Oct 15, 2012

ontology




Maya Lin’s Storm King Wavefield
at Storm King Art Center, Mountainville, NY
on permanent display

Home is not a physical fact but a feeling. It can have strong ties to an actual location—where one retreats after a day of work or one’s childhood hometown, for example—but not necessarily. Because home has to do with feeling welcome, protected, comfortable. It is a point of origin where we feel we belong; it is a reference point for all that lies outside of it. That’s why we always “return” home: it is where we all started.
Some leave home and never go back. But denial does not erase an existence, not even in one’s consciousness. That is why an unexpected brush with home is more powerful—even violent—than a premeditated meeting: home unarms us.

Speaking of Maya Lin’s Storm King Wavefield, 2009 as manifestation of an “Asian aesthetic” may sound reductive, essentialist, and exclusive, none of which I endorse. However, I find it important to do so as a starting point because I could not (still cannot) fend off images of the Korean countryside upon my first encounter with Lin’s work.
I spent most of my childhood in Seoul, Korea, a small country inconspicuously wedged between the massive mainland China and the floating islands of Japan. It is a modest-sized country with oversized ambitions: its people suffer from an overflow of American capitalist consumerism, trying to compensate for thousands of years built upon Confucius values of balance, respect, and acceptance of what is given them. Living immersed in that culture, it’s easy to believe the in the unity of those ambitions and their realizations. But when I beheld an American mountain for the first time in my life, I realized how small Korean mountains were. Indeed the sublime is everywhere to be found in the United States; the Korean landscape in my memory shrinks into humility in comparison.
As a child, I had few occasions to travel outside the city, so the home in Lin’s piece is not so much my identification with the greens (my childhood is full of concrete grays), but with a disposition. Korean aesthetic in particular must be an inevitable result of a history of oppression (colonization) and limited resources. The way in which Confucianism was able to take hold of the culture was because, in a sense, reality would otherwise be unbearable. Just as Nietzsche speaks of concepts of morality (piety, mercy, forgiveness) as names given to societal gestures that had wholly different origins, Confucius’ teachings of respect (for elders, for nature) became a Korean way of life, not for its own sake, but as a way to tame the infinitely expanding ambitions of any human being that might otherwise roam freely (as in the United States or China). Hence Korean landscape architects build around what already exists at a site (a tree, a boulder) and rarely remove anything entirely. Their artificial modifications call for a minimalist approach; they even seem to have the same respect for the sky, as even palaces are more horizontal than vertical. Like living in a rented house, one may alter the space as long as one retains respect for the overall structure: the artist is nature’s tenant.

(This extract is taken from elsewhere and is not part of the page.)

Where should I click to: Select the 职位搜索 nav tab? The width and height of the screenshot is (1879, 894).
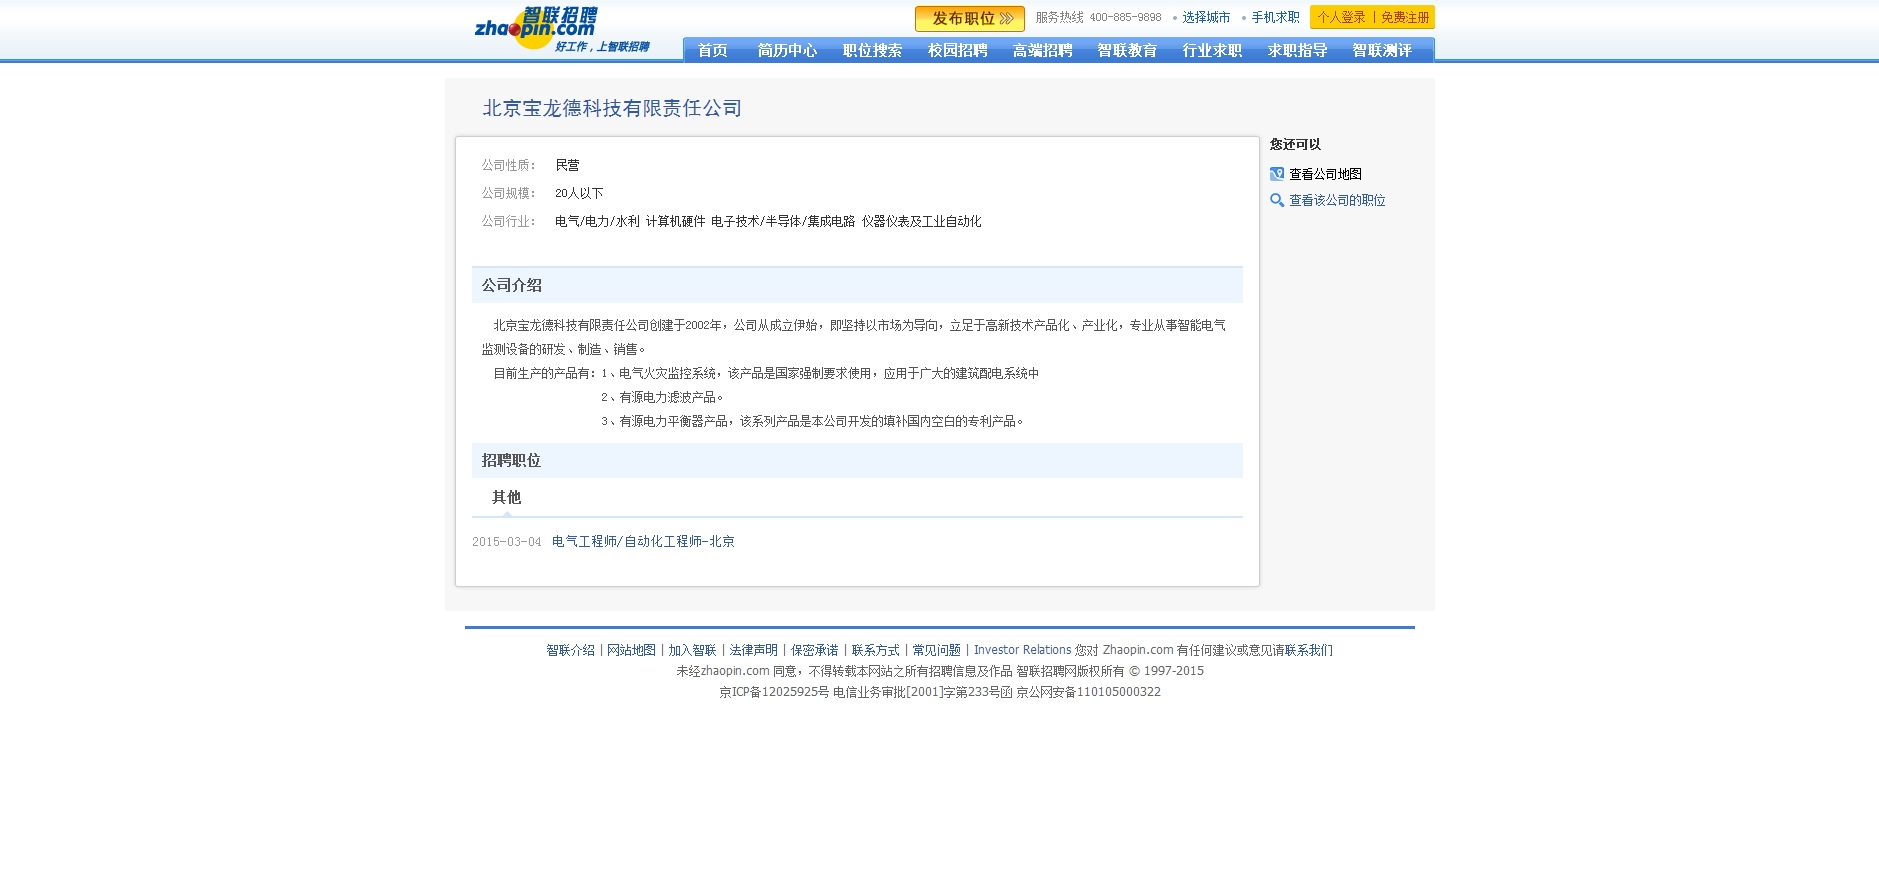click(x=872, y=50)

Of course, art manifesting a respect for nature is not particular to Korean culture alone. Lin has cited as an influence the Native American burial mounds she grew up seeing in Ohio. Like Korean burial mounds, they too are swellings of the earth, both protective and monumental. Human hands sculpt them to mark a past existence but the earth appears to have done the swelling to welcome the body back to its birthplace. Our place during the dormant state before birth and after death is in the womb.
Lin’s Wavefield, however, are not tombs, but fluctuating waves; if they house the dead, the dead are free to wander under each wave. The swellings are a universality rather than particularities; human identities give way to a natural ontology that no longer distinguishes between human, animal, or landscape but unites them as a single being called spirit, both living and dead.

The site exudes a generosity and warmth of an old sage who also happens to be your own grandfather. I approach the Wavefield with respect but without fear. It does not judge me but I am careful with how I take my first step; I get the sense that the place has seen it all and I want to do it the right way. There perpetually lingers in me an awareness that it knows what I do not know. It is wise—like the old master himself, not like Confucianism as coping mechanism—it rises up as if to match the American sublime darkly looming in the distance but is indifferent to it. It is gentle, yet confident: it does not shrink back with embarrassment like the Korean mountains in my memory. It beckons me to meet it while I hesitate in caution: I don’t want to disturb you..., I say, but it keeps telling me with a smile, no, no you are not disturbing me, come and sit.

The Wavefield invites us to communicate with it but the mode is not entirely human (verbal language) or even animal (body language): performatives are not compatible. But this method of exchange does resemble the moment when two animals meet for the first time: they sniff each other out. And the sniffing is not just a physical act; it’s a feeling out before making a judgment about the other (hostile or friendly?). A feeling out for vibes: in this state, one must suspend all judgments or presumptions in order to conduct a proper assessment. An encounter with the Wavefield is not a one-sided affair (bestower/receiver) but a mutual investigation, which is only possible when we return to a point of origin. But the work is all the more generous because it unconditionally welcomes us. It takes the first step to bring us home, somewhere before birth and after death, where we have all been. We begin, then, by feeling the waves breathe and accepting its invitation.